## Предложенный отрывок
Бесконечно счастливый Хуманн сидит у себя в Смирне и при спокойном желтоватом свете керосиновой лампы все снова и снова перечитывает письмо Конце. Наконец-то лед тронулся. Теперь его уже почти похороненное желание перешло из области мечтаний в область действительности. Торопливо бежит его перо по гладкой бумаге. «Ничего большего я не желал бы, — пишет он, — как почувствовать внимание к моим просьбам. Некто сказал «да» и не сделал ничего. Вы тоже говорите «да», но обещаете что-то сделать. Сделайте, и я уверяю Вас, Вы не будете жалеть. Пришлите археолога, пусть он будет молод, мне все равно, пусть еще стипендиат; как сказал однажды Курциус, не столько филолог, сколько «микролог». Все равно. Только пусть он хоть немного разбирается в истории древности, получил ученую степень и немного известен среди филологов старшего поколения. Ему не надо быть практиком. Практические вопросы я беру на себя, хотя я только простой инженер. Он должен дать лишь свое имя, а всю подлинную работу я проведу сам. Между прочим, остальные плиты и различные мелкие вещи уже отгружены. Я перевез их из Пергама в Смирну, и с разрешения начальника Адмиралтейства командир канонерки «Газель», граф Гакке, взял их на борт. Таким образом, древности уже следуют по направлению к Берлину. Но это только начало. Господин профессор! Главное — стена. Пожалуйста, прочитайте еще раз все то, что я писал о трехсотметровой византийской стене! В ней определенно замурованы плиты, которые содержат фризы с многочисленными рельефами. Как важно все это спасти! Семь лет я веду борьбу, но никто не хочет мне помочь. Все археологи, приезжавшие сюда, говорили «да», а вернувшись в Берлин, забывали о Ху-манне и Пергаме. Помогите же мне, спасите меня, пожалуйста, от этой хронической пергамской болезни!»

## Материал
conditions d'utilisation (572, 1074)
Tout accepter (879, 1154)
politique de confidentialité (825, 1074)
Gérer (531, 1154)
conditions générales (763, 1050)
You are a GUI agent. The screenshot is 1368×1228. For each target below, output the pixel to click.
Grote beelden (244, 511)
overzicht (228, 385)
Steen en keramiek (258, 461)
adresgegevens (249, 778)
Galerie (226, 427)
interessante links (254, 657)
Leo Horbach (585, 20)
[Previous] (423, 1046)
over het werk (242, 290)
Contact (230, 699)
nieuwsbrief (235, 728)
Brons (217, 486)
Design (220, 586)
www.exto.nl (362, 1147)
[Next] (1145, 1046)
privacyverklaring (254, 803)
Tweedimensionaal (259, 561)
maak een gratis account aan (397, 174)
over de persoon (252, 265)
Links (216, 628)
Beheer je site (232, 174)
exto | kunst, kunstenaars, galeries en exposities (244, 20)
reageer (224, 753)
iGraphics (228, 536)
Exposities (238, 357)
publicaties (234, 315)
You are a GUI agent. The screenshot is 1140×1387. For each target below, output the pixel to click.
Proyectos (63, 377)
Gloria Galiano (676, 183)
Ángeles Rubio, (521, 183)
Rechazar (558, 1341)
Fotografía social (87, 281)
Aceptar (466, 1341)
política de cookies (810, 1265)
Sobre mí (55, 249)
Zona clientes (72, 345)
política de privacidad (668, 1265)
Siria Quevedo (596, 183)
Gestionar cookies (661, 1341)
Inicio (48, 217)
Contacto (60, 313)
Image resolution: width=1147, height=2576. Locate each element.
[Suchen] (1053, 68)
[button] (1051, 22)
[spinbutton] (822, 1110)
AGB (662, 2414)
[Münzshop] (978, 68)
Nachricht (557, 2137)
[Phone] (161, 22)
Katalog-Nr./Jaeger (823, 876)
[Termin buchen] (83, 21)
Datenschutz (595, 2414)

## Задание 1
Назовите всех людей, которые упомянуты в предложенном отрывке по фамилии.
## Задание 2
Продолжите отрывок о письме Хуманна, начав сразу после его последнего предложения.

## Ответ 1
Хуманн, Конце, Курциус, граф Гакке.

## Ответ 2
В это же время было отправлено первое официальное письмо Хуманну, которое разрешало ему покупку тех самых тридцати эфесских мраморных вещичек (кстати, Хуманн к этому времени добился снижения цены до 45 фунтов). Министерство иностранных дел дало распоряжение консульству в Смирне выдать Хуманну эту сумму и, кроме того, еще 600 марок, чтобы он имел свободные деньги для дальнейших закупок. Потом приходит письмо, в котором Конце просит выслать в Берлин морского коня и три фрагмента, извлеченных из стены при Гиршфельде, — значит, он говорил с ним! «Я очень рад, что наладил связь с Вами», — заканчивает свое письмо Конце.
В январе 1876 года приходит еще одно радостное известие: Конце советовался с Курциусом, и тот, недолго думая, согласился со всеми его предложениями. Генеральный план Хуманна предусматривал раскопки двух объектов: плит, которые, возможно, замурованы в стене, и храма Афины (потому что Хуманн все еще был уверен, что имеет дело с фризом из этого храма). Однако Конце считал, что отдельные предметы, которые можно обнаружить в районе храма, не будут представлять особого интереса. А вот сам храм, его развалины и фундамент необходимо точно обозначить на карте. Хуманн должен составить смету расходов, рассчитав при этом количество работ и затрату времени, с гем чтобы достичь и той и другой цели, а также указать, в помощи каких специалистов он нуждается. Во всяком случае, предполагает Конце, еще понадобится архитектор, «потому что такая работа никогда не должна делаться на глазок». Нужна, конечно, и лицензия.